There's no way to properly draw an analogy between basketball trades and baseball trades. Basketball has salary caps, trade exemptions, reverse counting bonuses, ledger benefactor cap trade allowance costs, and cost-pending trade cap dissolution ipso facto trade-reverse cap trades. Baseball allows teams to trade players when they want to. This is why baseball has such a crazy parity problem; it's why the Yankees have won the last 13 World Series, and it's why teams like the Marlins can never compete. But that's an issue for another day.

It's still tempting to look at what the Warriors did, though, in the broadest possible terms and apply it to the Giants. The Warriors traded a hugely popular player away, and they received an unknown quantity in return. Their reasons for doing so were simple: it gave them financial flexibility for the future, the player coming back could be an exceptional talent in the future at a constant position of need, and the player they traded away was an excellent-but-limited player at a position that's the easiest position in basketball to fill. He wasn't a top-five, and many would argue not top-ten, player at his position.

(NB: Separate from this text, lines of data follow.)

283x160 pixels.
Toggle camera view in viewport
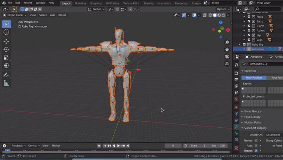227,56
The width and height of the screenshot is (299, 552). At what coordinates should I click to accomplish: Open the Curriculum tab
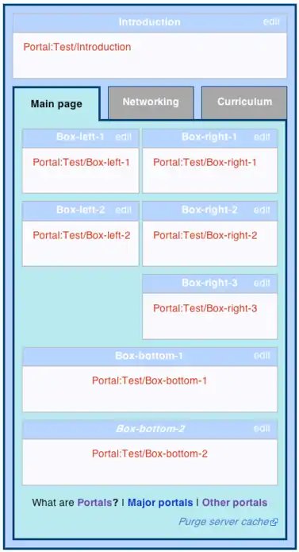tap(244, 102)
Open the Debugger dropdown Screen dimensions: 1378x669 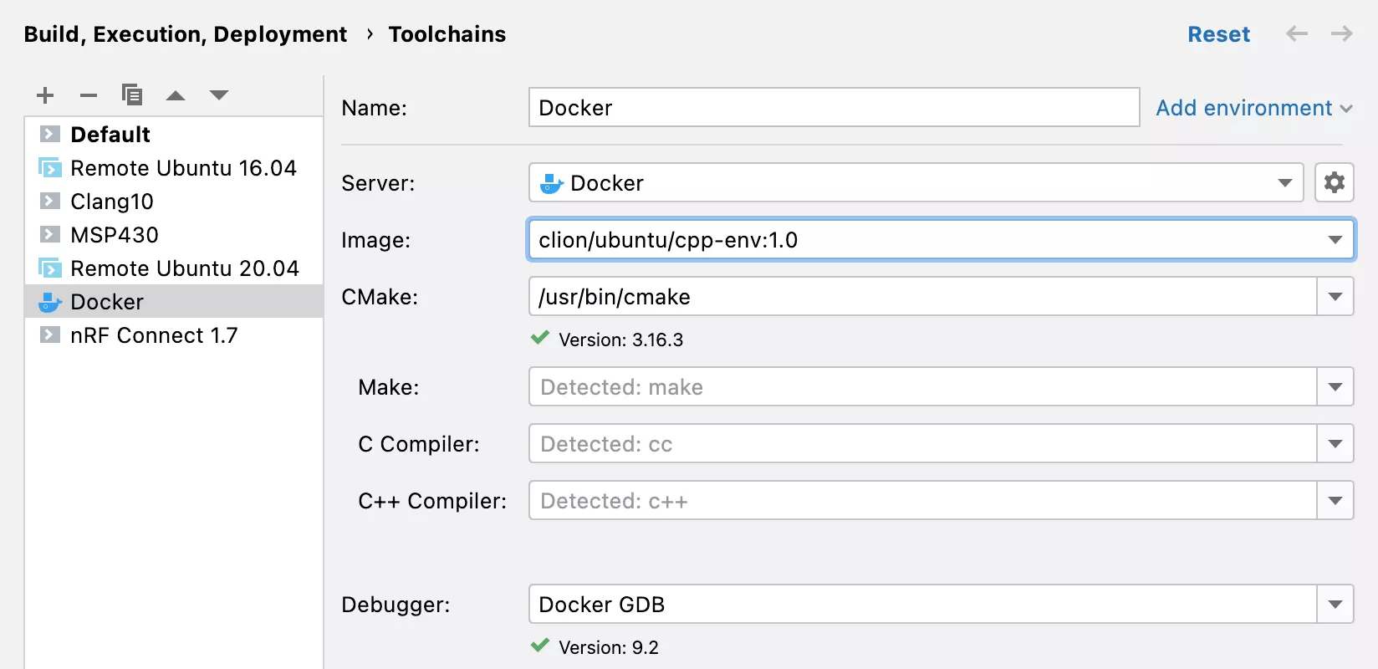click(1335, 605)
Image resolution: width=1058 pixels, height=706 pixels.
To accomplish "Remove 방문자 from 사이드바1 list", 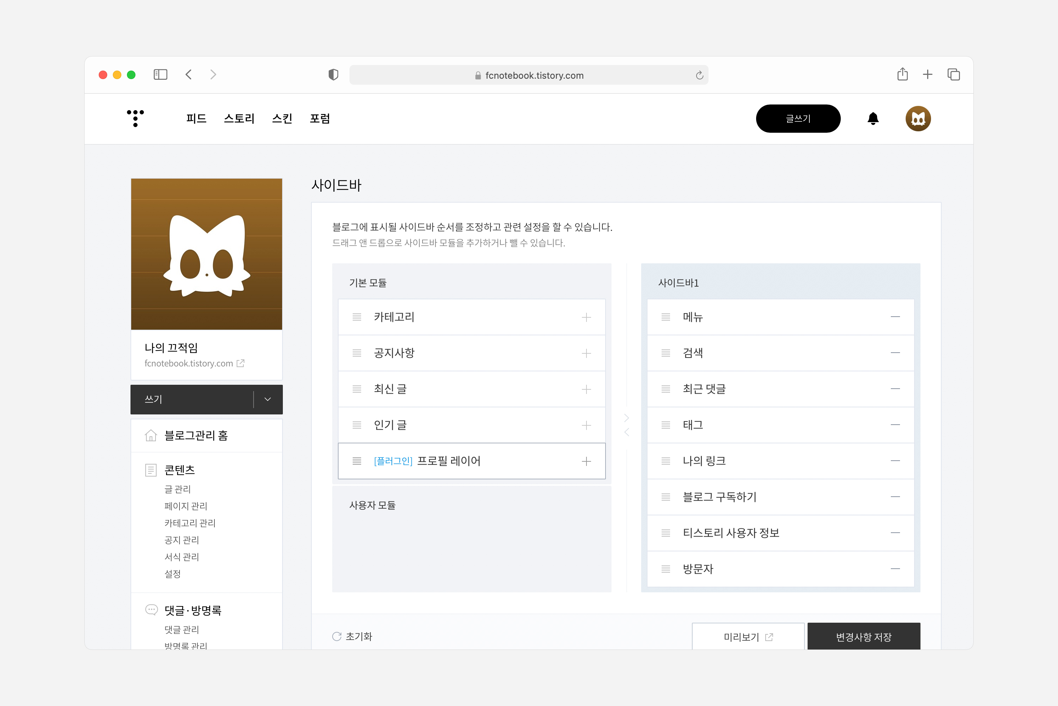I will click(896, 569).
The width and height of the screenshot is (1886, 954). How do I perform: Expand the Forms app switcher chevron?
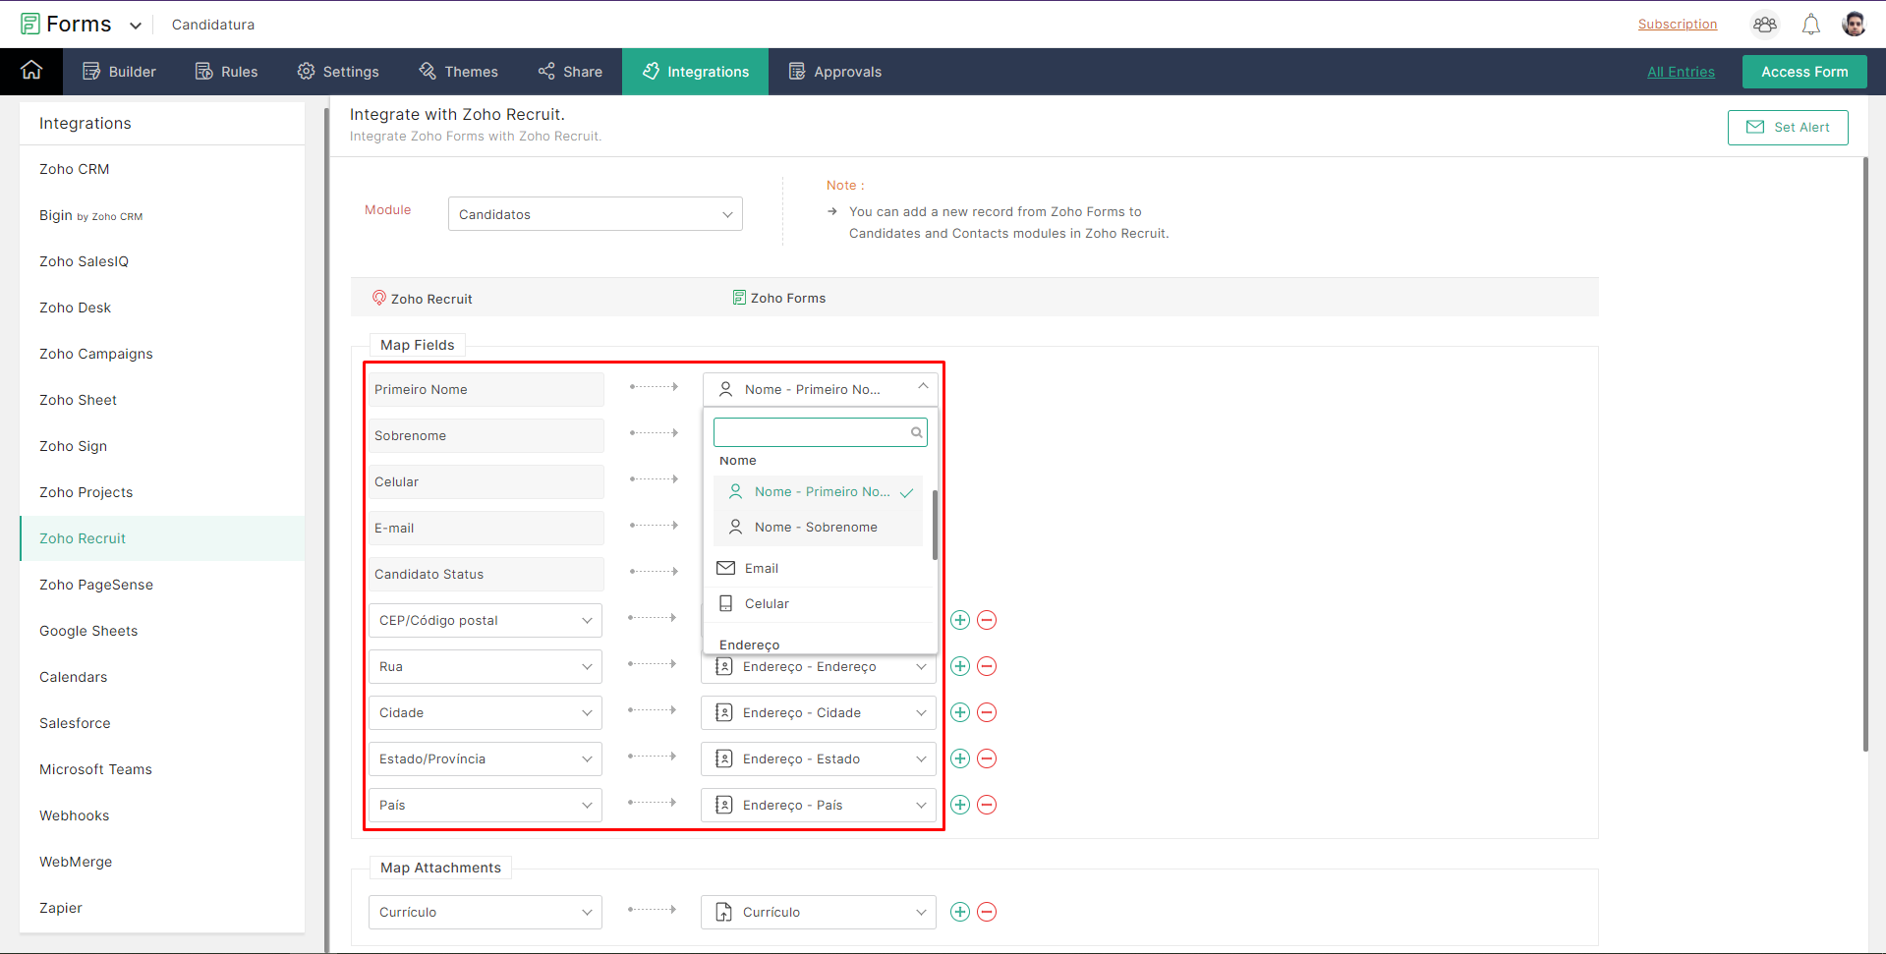click(x=136, y=26)
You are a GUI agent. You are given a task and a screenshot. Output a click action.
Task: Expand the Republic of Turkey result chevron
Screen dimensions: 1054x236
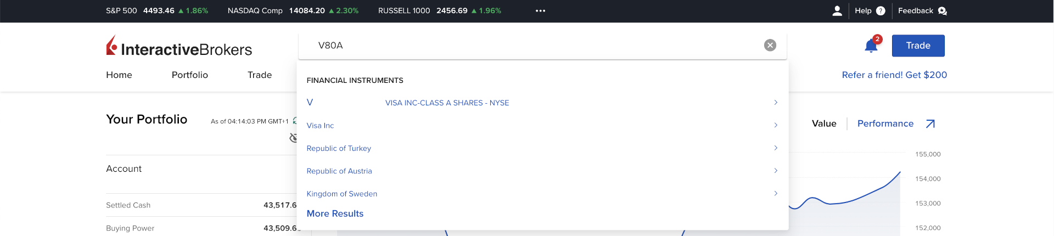tap(776, 148)
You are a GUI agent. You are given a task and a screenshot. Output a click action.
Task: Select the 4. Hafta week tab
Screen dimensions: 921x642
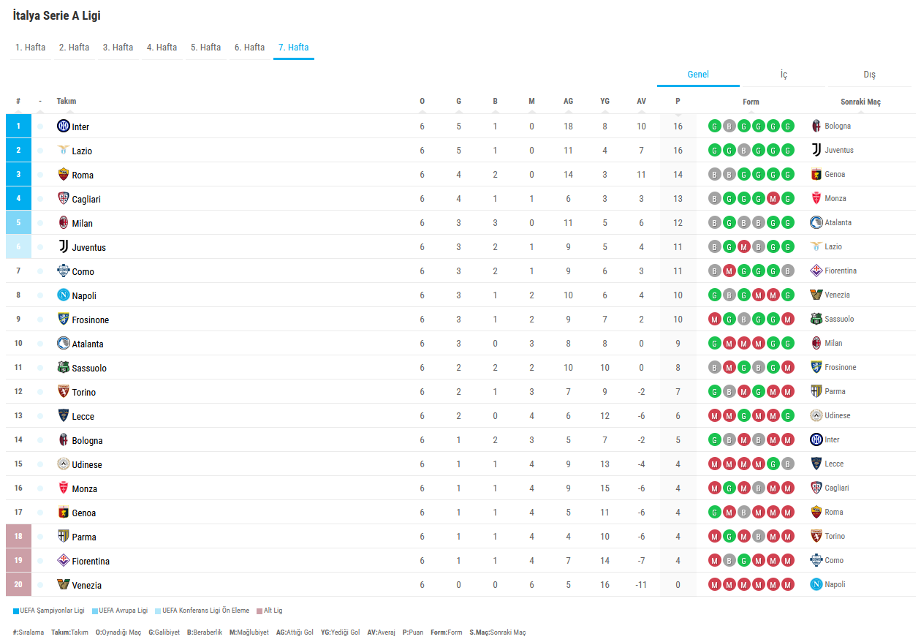click(x=162, y=48)
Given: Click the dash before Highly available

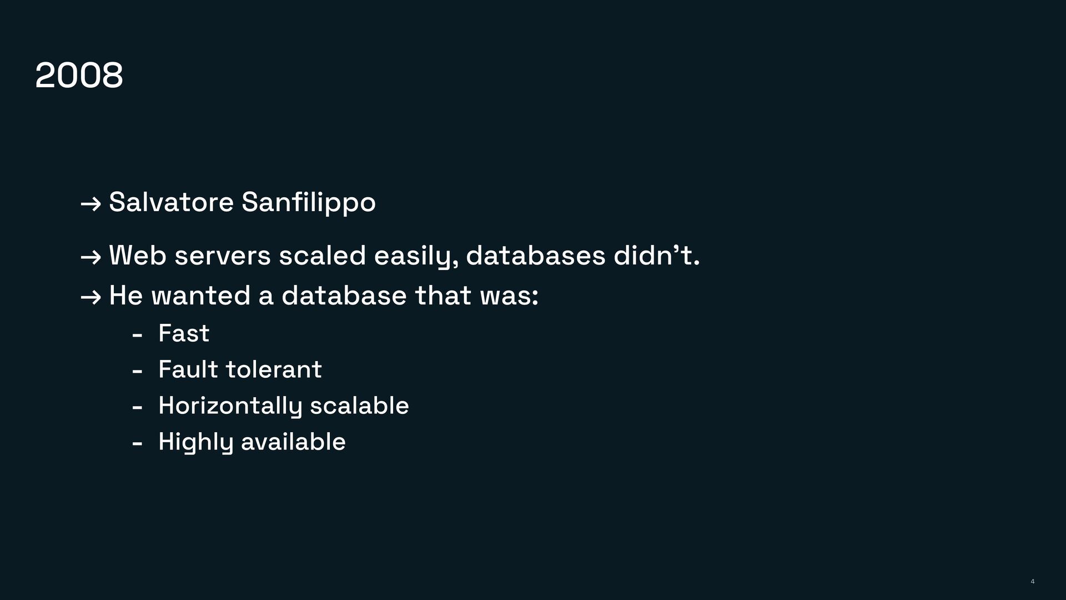Looking at the screenshot, I should click(x=137, y=443).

So I was jealous that the Warriors made such a forward-thinking trade, but I had to come to terms with the fact that the two sports are apples and motorboats. Even a third seed in basketball is almost guaranteed to lose to the better team in the playoffs. In baseball, a less-than-great team like the 2007 Cardinals can get hot at the right time and win 11 games in October. A "make the playoffs first, worry about the rest later"-strategy makes sense in baseball, but it's ridiculous in basketball.

I wanted this post to be where I could write, "See! See! That's how you run a franchise! You think of the future," but it didn't pan out. There's no real comparison, and there are about 7,272 other differences between building championship basketball teams and championship baseball teams. Jason Richardson was comparable to, oh, an odd-year Robb Nen; good and likable, but you can usually find a competent closer/shooting guard without breaking the bank. The comparison ends, though, when you consider why the Giants spent the past decade trying to build a contender with what they had. Building some sort of Voltron-like mega-team isn't the point in baseball, but it kind of is in basketball.

The only demand I have for the rebuilding of the San Francisco Giants is the same today that it was yesterday: If Matt Morris has substantial trade value at the deadline, the Giants should trade him in a forward-thinking deal. That it's even a question is driving me insane. In this article, Padres GM Kevin Towers thinks the Giants should be buyers:

"Oh, yeah. The Giants shouldn't give up now. Heck, no. They should try and trade for their one missing piece, maybe using Jonathan Sanchez and Nate Schierholtz to do it. Heck, I'd even make Lincecum expendable, because they have a World Series shot, and flags do fly forever. Plus, I know Brian Sabean, and he's no nancy-boy. And dismantling a contender is kind of a nancy-boy thing to do. You aren't a nancy-boy, are you Brian? Huh? Are you?"
That's not exactly what he said, but I'm pretty good at reading between the lines.

Long, pointless, and rambling post short: I wish the Giants had the future of the Golden State Warriors. Sit on that one for a while.